Terus-kenapa-deh-kalo-gue-cewek? Ha?
***
Aku terdiam. Menyadari bahwa aku dan Nada sama-sama
bukan anak kelas 2 SD lagi, umurku sekarang bukan lagi umur yang bisa dikatakan
pantas mencium teman perempuannya dengan spontan, yang ada malah kena gampar
kali.
“Nad, aku kangen waktu kecil….” Nada menoleh dan
terdiam.
“Iya, kenapa waktu itu enggak pamit, sih? Kamu tau
enggak, waktu kamu pindah rumah, aku nangis gara-gara enggak ada temen main di
rumah.” tanggapnya. Aku terdiam, merasa bersalah karena sama sekali tidak pamit
pada Nada atau keluarganya.
“Oh, waktu kecil kamu naksir sama aku? Seneng dong
waktu aku cium?” Aku memperhatikan Nada, wajahnya berubah jijik mendengar
perkataanku barusan.
“Apa-apaan… GAK!” tolaknya mentah-mentah.
“Sejak aku, ada lagi yang cium pipi kanan kamu? Kalo
enggak, berarti bekasnya masih ada dong ya?” godaku. Nada memegang pipi
kanannya dan menggosok-gosoknya.
“Ada. Mama, puas? Ngeselin lo!” Aku tertawa
terbahak-bahak ketika tiba-tiba Nada menyikut perutku.
“Tapi, ngomong-ngomong… lama enggak ketemu, tetep
tinggian gue ya?” Nada berdecak dan tidak menjawab ucapanku. “Nad… aku…-”
“Apa?” tanya Nada. Aku menggeleng cepat.
“Enggak jadi, deh.” Ia hanya ber-oh pendek dan
mengalihkan pandangannya dariku.
***
Aku memacu motorku dengan kecepatan tinggi,
membiarkan angin malam menubruk tubuhku yang tertutup jaket, membiarkan rasa
raguku terbawa olehnya dan tidak memedulikan telapak kakiku mulai gemetar
kedinginan.
“Aku harus memberitahunya.” ucapku dalam hati sambil
menghentikan motorku tepat di depan rumahnya. Setelah motorku berhenti sempurna,
aku mengeluarkan handphone dan
mengirim pesan padanya.
***
“Can we meet up
now? Go outside!” Pesan gila lain yang dikirim seorang Rendy malam ini.
Biasanya, Rendy enggak akan mengirim pesan padaku setelah jam menunjukan lewat
dari jam delapan malam kecuali hanya untuk bertanya tentang tugas. Sekarang kok
malah ngajak ketemu, enggak beres nih orang. Aku meraih jaketku, malam ini
dingin, hujan baru saja berhenti membasahi bumi ini dan membuat mood-ku naik seratus persen.
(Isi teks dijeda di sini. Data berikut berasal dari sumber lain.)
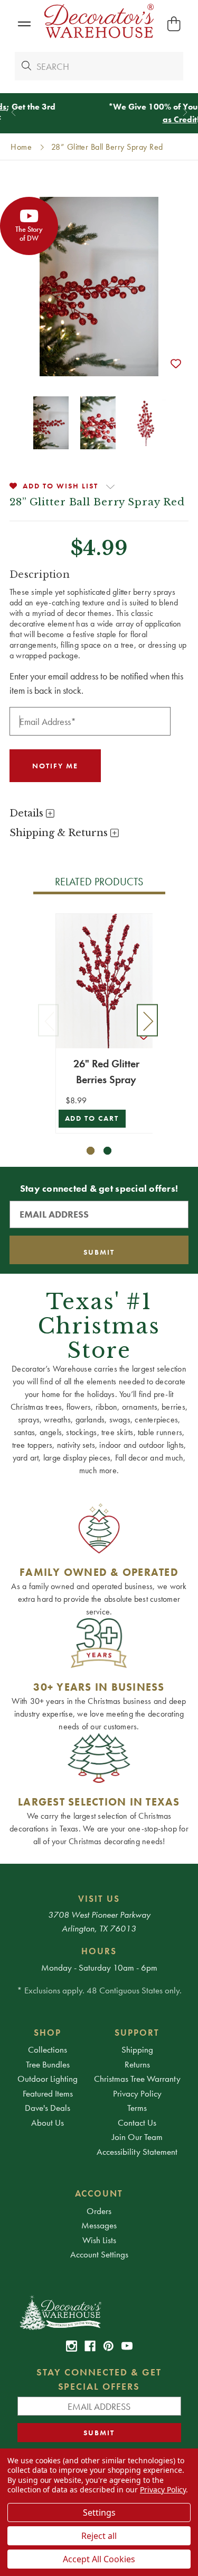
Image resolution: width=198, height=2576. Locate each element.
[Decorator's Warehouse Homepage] (99, 2312)
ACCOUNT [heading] (99, 2193)
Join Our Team (137, 2137)
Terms (137, 2108)
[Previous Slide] (13, 112)
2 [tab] (107, 1151)
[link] (71, 2346)
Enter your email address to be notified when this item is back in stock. (96, 683)
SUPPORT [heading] (137, 2032)
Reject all (99, 2536)
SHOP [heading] (47, 2032)
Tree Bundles (48, 2064)
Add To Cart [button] (92, 1118)
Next (147, 1020)
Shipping (137, 2049)
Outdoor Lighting (47, 2078)
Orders (99, 2211)
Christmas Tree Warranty (137, 2078)
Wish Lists (99, 2240)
Aku membuka pintu depan setelah menjawab
pertanyaan-pertanyaan mama dan papa tentang ‘mau ngapain?’ atau ‘mau kemana?’
dan pertanyaan lainnya. Benar saja, aku menemukan bayangan sosok Rendy di depan
pagar sedang duduk di atas motor besarnya. Aku menghela napas dan membuka pintu
gerbang, menyuruhnya masuk dan, yah… aku tahu Rendy adalah anak yang mengerti
etika, tanpa kusuruh masuk pun, ia pasti akan masuk setelah yang punya rumah
terlihat batang hidungnya.
“Jadi… mau apa lo kesini?” tanyaku setelah sesi
‘ramah-tamah’ dengan orangtuaku selesai.
“Tadinya, aku mau ajak kamu keluar… tapi, ini bukan
hal yang enak kalo diomongin di luar deh…em-”
“Kenapa jadi aku-kamu gini, deh, Ren? Ada apa sih?” tanyaku
memotong pembicaraan Rendy. Rendy menghela napas berkali-kali, entah karena
apa, tapi jelas sekali terlihat ia gugup. Bukan, gugupnya berbeda dengan apa
yang kalian pikirkan, ia terlihat gugup dan… takut? Entahlah.
“Aku mau pamit…,” Aku terdiam, menahan napas dan semua
indraku mendadak tidak bisa merasakan apa-apa, ucapan-ucapan Rendy terasa angin
lalu di telingaku.
“Enggak terlalu lama, cuma satu tahun…,” Kita baru
ketemu lagi enam bulan ya, Ren… sekarang kamu mau pergi lagi? Satu tahun? Aku tidak bisa berkata apa-apa, aku sibuk
menahan air mataku agar tidak membasahi wajahku.
“Aku mau ke Jerman,” sambungnya. Aku menghela napas
panjang, berusaha mengontrol emosiku, menstabilkannya dan mencoba menanggapi
kata-kata Rendy.
“Aku lolos seleksi student exchange, satu tahun doang…. Sebenernya, aku mau bilang
sejak beberapa hari yang lalu sama kamu, tapi… aku enggak bisa. Aku besok
berangkat pagi-pagi buta. Daripada aku enggak pamit lagi, mendingan aku pamit
sekarang.” ucapnya sambil tersenyum kecil. Aku memperhatikan Rendy dari ujung
rambut sampai ujung kaki, sepertinya, Rendy berangkat waktu masih gerimis,
pakaiannya sedikit lepek.
“Oh… gitu…. Em, selamat ya… Ren. Itu kan yang selalu
kamu penginin, tercapai deh mimpinya.” tanggapku terbata. Rendy tersenyum lebar
dan mengacak rambutku.
“Makasih…. Tapi, kamu ngucapin selamat doang nih?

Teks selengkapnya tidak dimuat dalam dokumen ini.